Dans le même sens, l’interlocuteur de Sputnik indique que «la rente est également adossée à une large corruption devenue systémique […]. La rente et la corruption sont les deux béquilles du pouvoir».
Par ailleurs, le spécialiste aborde les problèmes des secteurs de «l’éducation, de la formation et de la jeunesse, c’est-à-dire le capital humain qui devrait normalement être le noyau de tout projet ayant pour ambition un décollage économique».
Or, sur ce registre, «des politiques ont été menées au moins durant les 20 dernières années et elles ont toutes échoué. Ces politiques ont été décidées en dehors des institutions et à un niveau élevé de l’État. De la même façon, des choix sectoriels ont été faits et posent actuellement d’énormes problèmes du point de vue de leur fiabilité, de leur efficience, de leur rendement et de leur contribution au développement du pays. Ces aspects-là ont été également laissés de côté».
Quid de «la renaissance de l’école»?
«Un autre facteur évoqué par le rapport est la renaissance de l’école pour préparer le capital humain», poursuit l’expert, qui rappelle que «des politiques ont été menées au plus haut niveau de l’État, avec des conseillers du chef de l’État et des nominations dans ce sens».

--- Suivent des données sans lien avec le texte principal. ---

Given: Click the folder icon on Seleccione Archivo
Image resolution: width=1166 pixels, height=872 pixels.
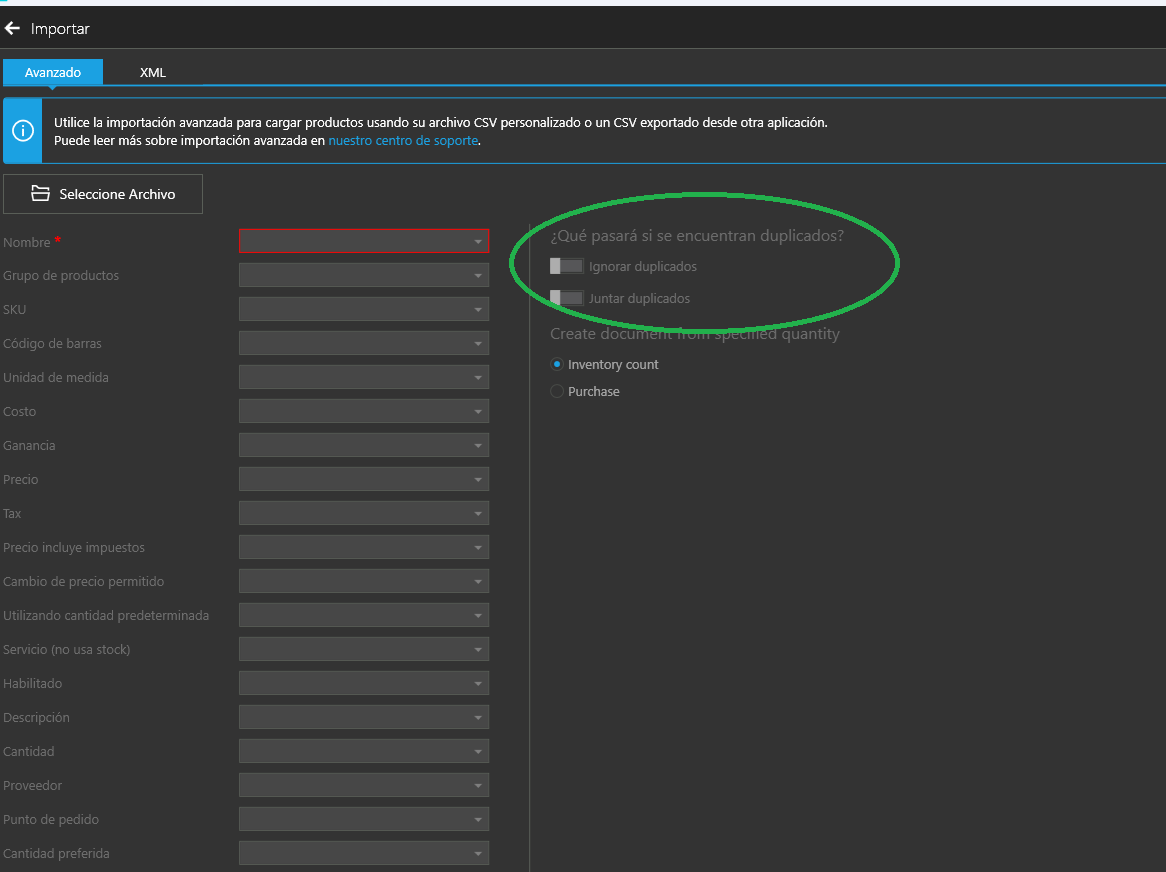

Cependant, «si l’on remonte uniquement à l’année 2000, lors de l’adoption de la charte de l’éducation mise en application durant une décennie, puis suivie par un programme d’urgence et une vision stratégique, à chacune de ces trois étapes les résultats acceptés officiellement montrent bien que nous avons un échec quantitatif avec des déperditions scolaires considérables, dont même le rapport mentionne les 400.000 enregistrées durant l’année 2018», détaille-t-il. «Ce chiffre sera certainement plus important durant l'année 2020, à cause de la pandémie de Covid-19, ceci en plus d’un échec qualitatif en termes d’acquis scolaires.»

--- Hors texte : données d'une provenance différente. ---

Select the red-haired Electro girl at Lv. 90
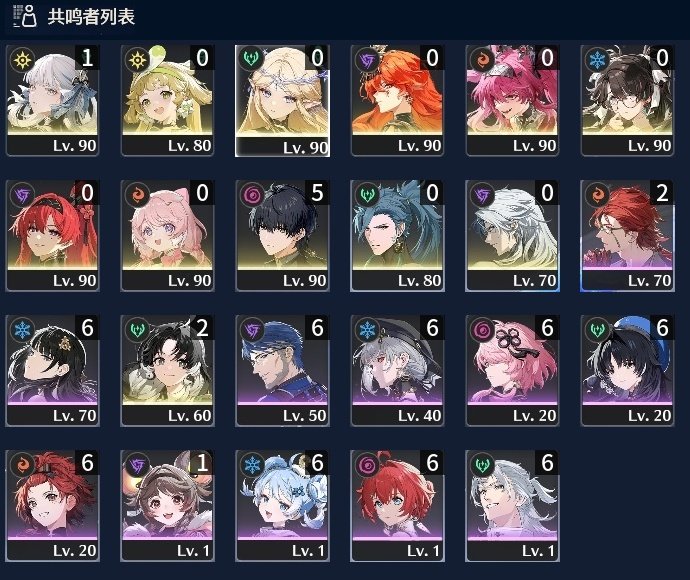690x580 pixels. coord(52,235)

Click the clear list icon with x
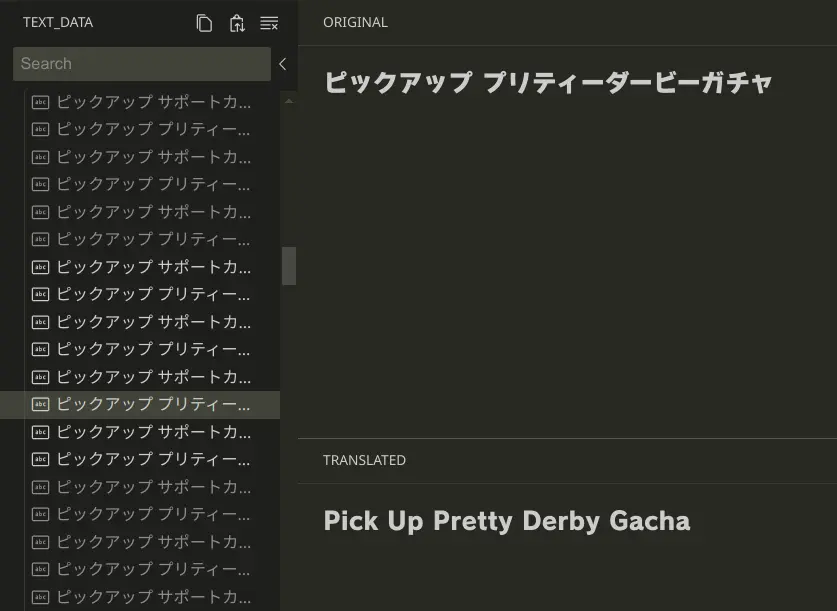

Ainsi, pour Azeddine Akesbi, «le rapport n’explique pas comment il compte régler ces problèmes fondamentaux. Il se limite uniquement à annoncer la nécessité d’une renaissance de l’école».
En conclusion
Le Pr Akesbi estime que «tout cela nous ramène au problème fondamental qui concerne tous les secteurs et qui est celui de la responsabilité, de la redevabilité et de la gouvernance, vu que les décisions et les politiques ne sont pas prises dans les institutions ou au sein du gouvernement, mais au plus haut niveau de l’État, conformément à la Constitution du pays».
En effet, il rappelle que «la Constitution donne des pouvoirs très importants au chef de l’État et dans tous les domaines, sans aucun mécanisme de redevabilité ou de reddition des comptes […]. Le comble c’est que le rapport propose le renforcement de la monarchie exécutive».

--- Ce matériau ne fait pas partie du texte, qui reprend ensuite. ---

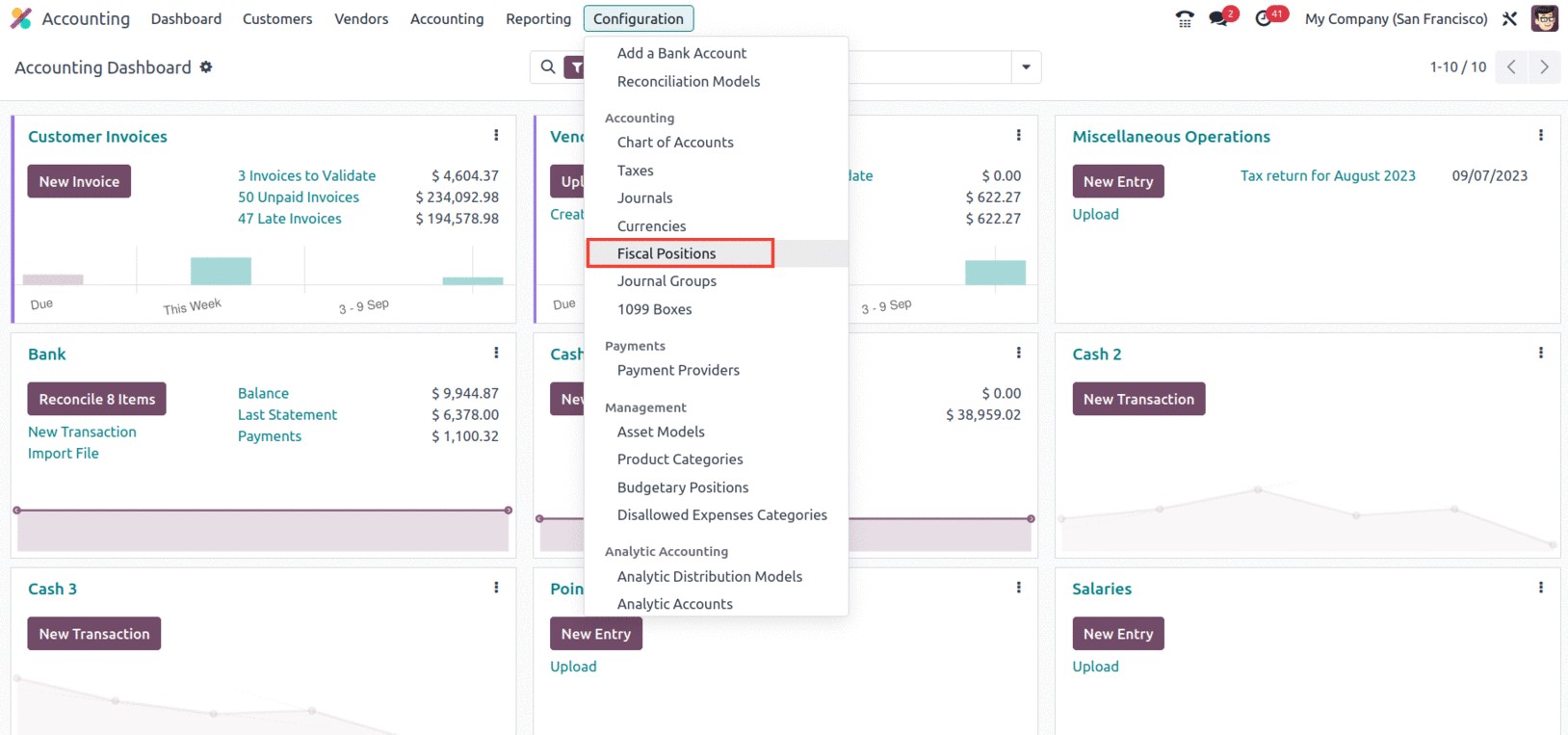Click the dashboard settings gear icon
The height and width of the screenshot is (735, 1568).
[206, 67]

Enfin, «ce rapport propose une feuille de route pour une durée de 15 ans qui doit être adoptée par tout le monde. Ceci nous amène à nous poser des questions sur la place des institutions, des partis politiques et le rôle des élections et de la démocratie».
Le document, qui «ambitionne de renforcer les droits humains, les libertés et l’innovation comme leviers du développement, n’évoque pas les cas de violations de ces droits ou d’incarcération de journalistes [les cas de Soulaimane Raissouni et Omar Radi, ndlr]», conclut Pr Azeddine Akesbi.